Although nothing was broached upon the subject yesterday, there can be no doubt that the conduct of the crew in eating the colored seaman will be a subject of investigation by the United States Shipping Commission of this port. Capt. Higby was on Monday recommended to personally call the attention of the Government officials to the matter, but whether he had done so or not could not be ascertained yesterday. (The New York Times, 13 February 1878)
Although the crew of the Steelman were questioned about the incident, no further action was taken against them. Sampson’s story that he killed Seaman in self-defence, and the subsequent consumption of Seaman’s flesh, for the survival of the other crew, did not, apparently, constitute criminal acts.
In November and December of 1876 a British barque, the Maria, leaking and battered by bad weather, was rendered a derelict of horror on the high seas of the North Atlantic.

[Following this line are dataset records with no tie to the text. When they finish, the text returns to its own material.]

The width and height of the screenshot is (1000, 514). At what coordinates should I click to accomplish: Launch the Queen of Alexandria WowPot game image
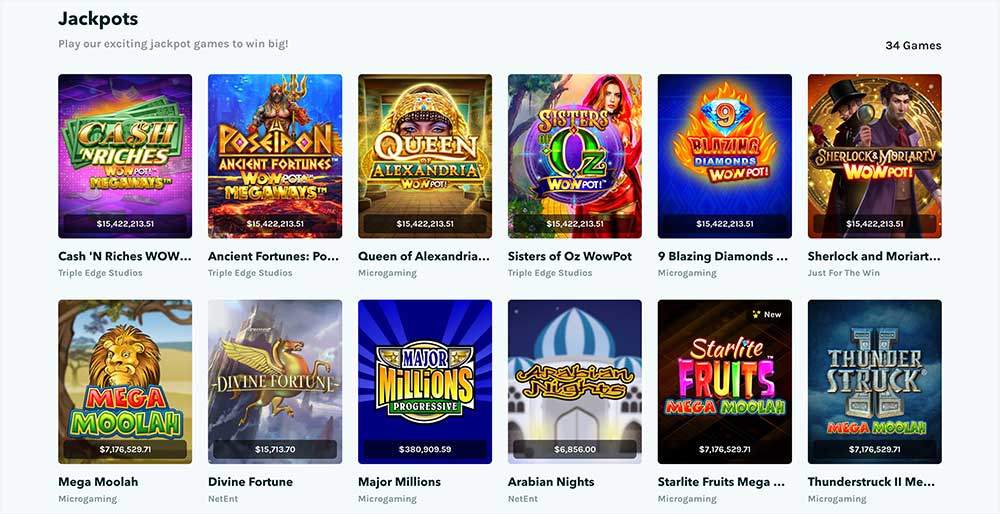pos(425,156)
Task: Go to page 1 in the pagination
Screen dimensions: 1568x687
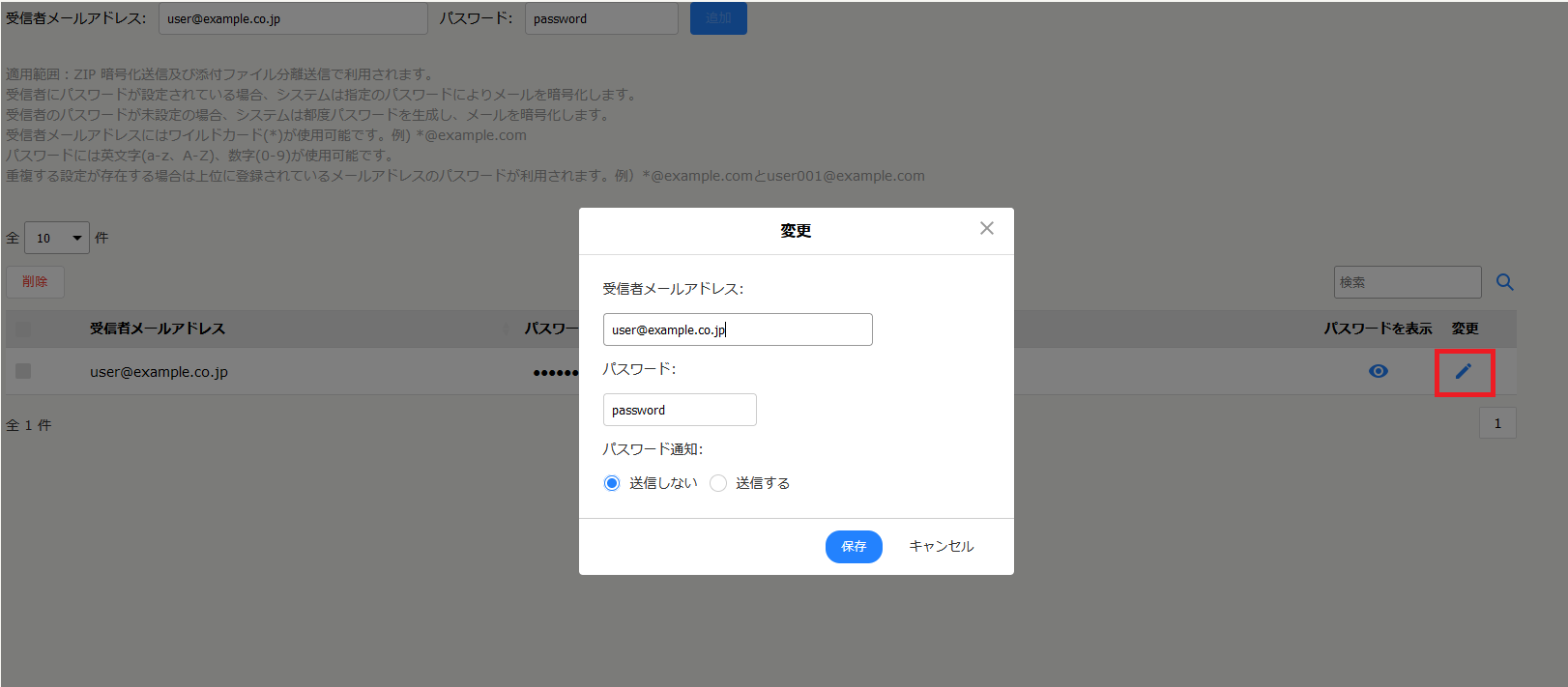Action: (x=1497, y=423)
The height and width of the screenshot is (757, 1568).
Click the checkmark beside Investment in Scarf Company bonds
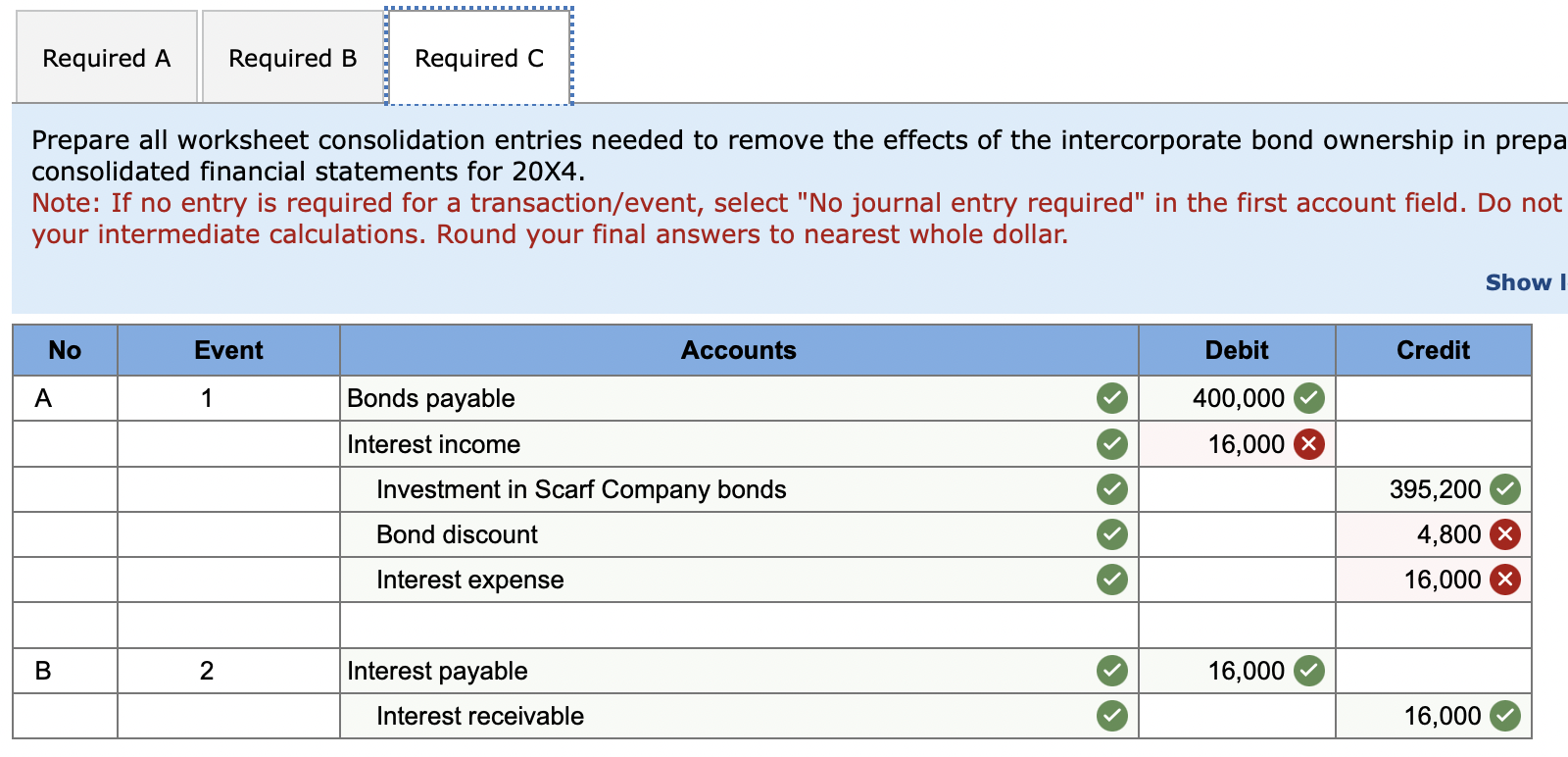tap(1110, 489)
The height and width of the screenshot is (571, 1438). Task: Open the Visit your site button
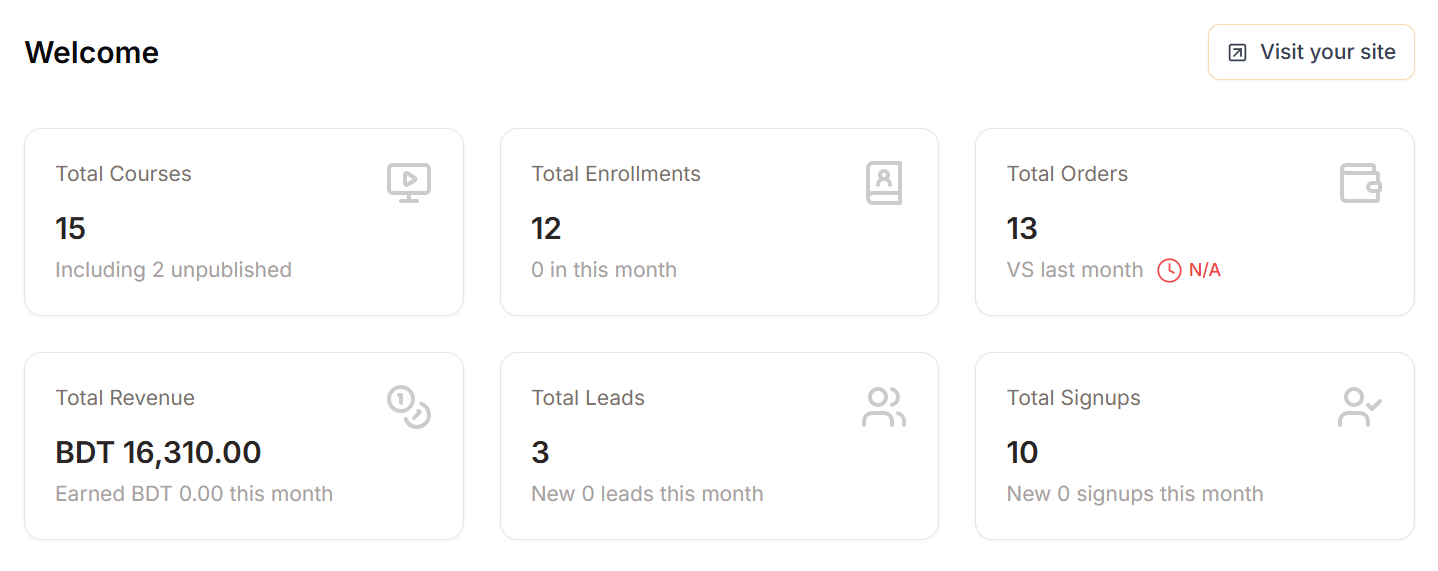tap(1311, 52)
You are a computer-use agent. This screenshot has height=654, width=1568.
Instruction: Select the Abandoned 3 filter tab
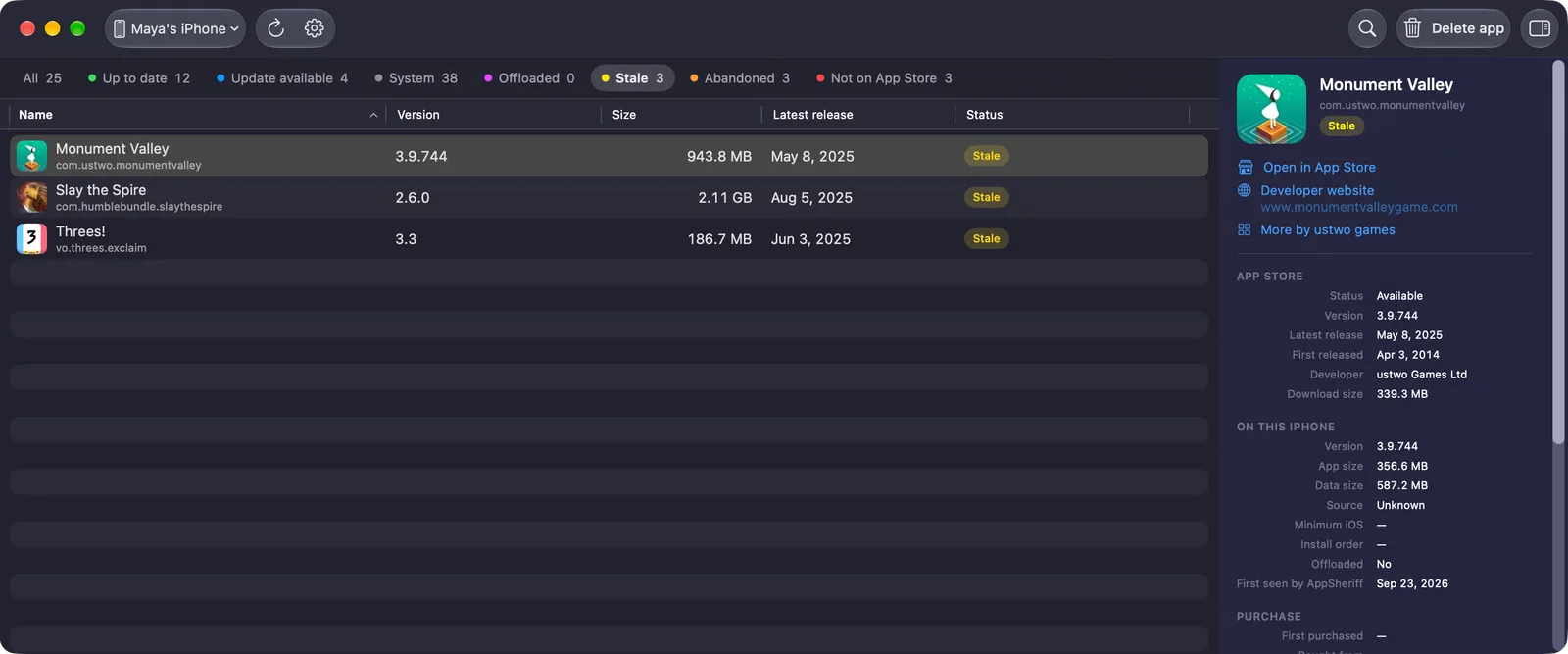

The vessel’s fourteen crew succumbed one by one to starvation and death. Surviving shipmates drank the blood and ate the flesh from the corpses. But never, even in the utmost depths of their deprivation, did they actually kill any of their comrades to survive on their flesh and blood.
After a month of horror, only two men remained alive to be rescued. One of them died a few hours afterwards. An Irish seaman, the sole remnant of that floating charnel-house, was left to tell their story:
Boston, February 21st – One of the most appalling tales of shipwreck and starvation that has ever startled and horrified the civilized world reached this city yesterday in a letter from Captain Kane, of the American schooner F.B. Macdonald, dated from Gorce, on the West Coast of Africa, on January 24th.
The British barque Maria, Captain Grayson, sailed from Darien, Ga. [Georgia], on the 21st of November last, with a cargo of timber for Belfast, Ireland. She was 590 tons burden, and was built at Yarmouth, Nova Scotia, in 1863, and was classed A2½ at Lloyds. Her crew numbered fourteen, including the captain and officers.
Shortly after leaving port, the carpenter reported a serious leak. The weather had been rough, and it is supposed that some of her cargo shifted with the rolling of the ship and damaged her frame and sheathing. Notwithstanding the efforts of the crew, the leak gained steadily on them, and the ship began to settle lower and lower in the sea. The cargo being timber, the ship did not sink, but the weight of her masts caused her to fall over on her broadside with her spars in the water.